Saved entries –
————————
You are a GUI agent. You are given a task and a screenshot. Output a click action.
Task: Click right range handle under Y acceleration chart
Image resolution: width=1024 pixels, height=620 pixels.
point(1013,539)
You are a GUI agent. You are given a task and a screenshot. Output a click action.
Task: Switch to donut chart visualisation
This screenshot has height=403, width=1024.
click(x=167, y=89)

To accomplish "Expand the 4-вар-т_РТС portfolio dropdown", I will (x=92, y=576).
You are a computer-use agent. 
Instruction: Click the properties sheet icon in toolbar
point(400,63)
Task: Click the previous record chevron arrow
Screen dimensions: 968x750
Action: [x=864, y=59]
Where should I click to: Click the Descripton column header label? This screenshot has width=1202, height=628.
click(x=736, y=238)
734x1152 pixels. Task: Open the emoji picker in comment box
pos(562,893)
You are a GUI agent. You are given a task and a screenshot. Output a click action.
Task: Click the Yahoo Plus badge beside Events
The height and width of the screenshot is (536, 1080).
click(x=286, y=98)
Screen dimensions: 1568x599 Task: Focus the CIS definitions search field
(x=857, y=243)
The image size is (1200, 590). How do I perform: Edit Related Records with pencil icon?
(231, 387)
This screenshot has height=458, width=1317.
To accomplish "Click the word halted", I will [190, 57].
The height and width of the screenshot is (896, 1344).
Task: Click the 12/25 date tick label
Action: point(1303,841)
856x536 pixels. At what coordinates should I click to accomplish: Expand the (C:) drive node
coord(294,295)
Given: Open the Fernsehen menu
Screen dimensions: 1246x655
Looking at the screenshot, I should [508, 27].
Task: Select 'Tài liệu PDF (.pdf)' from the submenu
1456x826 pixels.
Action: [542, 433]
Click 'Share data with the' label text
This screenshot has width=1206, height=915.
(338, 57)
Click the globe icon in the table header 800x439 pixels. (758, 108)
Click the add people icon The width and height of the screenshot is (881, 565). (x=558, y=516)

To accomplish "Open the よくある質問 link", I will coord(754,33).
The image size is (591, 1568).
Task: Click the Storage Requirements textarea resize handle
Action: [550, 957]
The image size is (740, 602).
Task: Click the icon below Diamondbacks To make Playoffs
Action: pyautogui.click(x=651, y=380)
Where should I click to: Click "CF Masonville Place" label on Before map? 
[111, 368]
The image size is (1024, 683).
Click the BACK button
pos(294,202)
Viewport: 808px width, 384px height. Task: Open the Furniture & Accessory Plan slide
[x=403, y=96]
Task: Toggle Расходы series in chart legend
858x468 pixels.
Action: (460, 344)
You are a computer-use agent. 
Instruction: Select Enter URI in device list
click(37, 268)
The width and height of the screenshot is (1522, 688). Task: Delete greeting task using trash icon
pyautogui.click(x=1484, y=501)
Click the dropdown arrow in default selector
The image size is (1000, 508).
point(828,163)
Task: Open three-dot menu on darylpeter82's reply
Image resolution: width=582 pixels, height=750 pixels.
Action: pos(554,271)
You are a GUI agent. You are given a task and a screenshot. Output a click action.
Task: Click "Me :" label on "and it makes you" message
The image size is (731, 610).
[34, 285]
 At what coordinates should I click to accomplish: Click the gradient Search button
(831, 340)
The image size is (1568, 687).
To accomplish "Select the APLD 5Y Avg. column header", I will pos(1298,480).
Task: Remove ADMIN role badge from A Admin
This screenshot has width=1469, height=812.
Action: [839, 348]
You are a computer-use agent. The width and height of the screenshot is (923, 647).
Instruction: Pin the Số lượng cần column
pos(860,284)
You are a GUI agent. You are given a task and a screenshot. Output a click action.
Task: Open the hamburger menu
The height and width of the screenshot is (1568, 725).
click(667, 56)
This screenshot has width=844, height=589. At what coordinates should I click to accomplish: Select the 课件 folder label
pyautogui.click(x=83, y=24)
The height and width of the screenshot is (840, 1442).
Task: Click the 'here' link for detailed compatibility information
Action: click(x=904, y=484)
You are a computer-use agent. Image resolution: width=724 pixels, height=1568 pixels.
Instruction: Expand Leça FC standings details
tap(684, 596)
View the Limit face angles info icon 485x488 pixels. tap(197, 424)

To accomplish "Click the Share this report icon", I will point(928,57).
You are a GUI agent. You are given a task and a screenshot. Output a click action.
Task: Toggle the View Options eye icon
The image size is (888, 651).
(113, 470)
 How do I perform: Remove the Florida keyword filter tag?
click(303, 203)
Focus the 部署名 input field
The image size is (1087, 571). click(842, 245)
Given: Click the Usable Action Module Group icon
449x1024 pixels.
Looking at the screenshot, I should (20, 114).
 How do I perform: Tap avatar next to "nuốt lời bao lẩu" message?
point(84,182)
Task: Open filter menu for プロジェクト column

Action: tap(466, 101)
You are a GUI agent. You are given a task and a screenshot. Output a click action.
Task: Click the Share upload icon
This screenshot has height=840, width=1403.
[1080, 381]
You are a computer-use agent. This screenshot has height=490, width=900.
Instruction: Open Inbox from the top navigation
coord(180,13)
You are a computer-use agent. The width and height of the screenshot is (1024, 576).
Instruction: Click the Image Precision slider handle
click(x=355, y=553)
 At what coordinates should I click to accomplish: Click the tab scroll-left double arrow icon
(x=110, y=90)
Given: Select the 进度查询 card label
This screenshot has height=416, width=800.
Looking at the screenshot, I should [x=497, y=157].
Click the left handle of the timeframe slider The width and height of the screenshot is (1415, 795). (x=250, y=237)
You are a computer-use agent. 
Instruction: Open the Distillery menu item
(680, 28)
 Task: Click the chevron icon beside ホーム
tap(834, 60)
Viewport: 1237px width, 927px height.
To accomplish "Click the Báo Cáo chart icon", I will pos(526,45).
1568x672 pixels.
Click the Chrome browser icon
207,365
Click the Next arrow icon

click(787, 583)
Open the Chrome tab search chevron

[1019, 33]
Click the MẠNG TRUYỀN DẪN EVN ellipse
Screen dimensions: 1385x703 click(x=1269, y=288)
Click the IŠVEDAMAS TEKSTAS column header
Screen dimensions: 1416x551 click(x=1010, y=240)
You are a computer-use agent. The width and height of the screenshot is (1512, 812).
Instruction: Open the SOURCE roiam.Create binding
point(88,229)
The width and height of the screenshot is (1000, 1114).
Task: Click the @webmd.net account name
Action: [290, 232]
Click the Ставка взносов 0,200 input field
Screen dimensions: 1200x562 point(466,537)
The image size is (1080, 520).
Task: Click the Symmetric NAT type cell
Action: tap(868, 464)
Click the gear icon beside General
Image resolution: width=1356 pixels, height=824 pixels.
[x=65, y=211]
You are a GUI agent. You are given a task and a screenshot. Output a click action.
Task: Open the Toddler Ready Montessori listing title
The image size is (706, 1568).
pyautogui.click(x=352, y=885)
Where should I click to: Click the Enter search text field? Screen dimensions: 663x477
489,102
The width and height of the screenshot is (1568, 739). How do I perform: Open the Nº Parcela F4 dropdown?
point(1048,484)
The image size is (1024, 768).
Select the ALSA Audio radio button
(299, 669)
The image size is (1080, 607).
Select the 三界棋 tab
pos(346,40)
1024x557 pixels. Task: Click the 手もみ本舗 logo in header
————————
Task objective – Search the entries above for "Toggle". Show every line that has it.

Solution for this exercise –
Task: Toggle Расходы series in chart legend
Task: Toggle the View Options eye icon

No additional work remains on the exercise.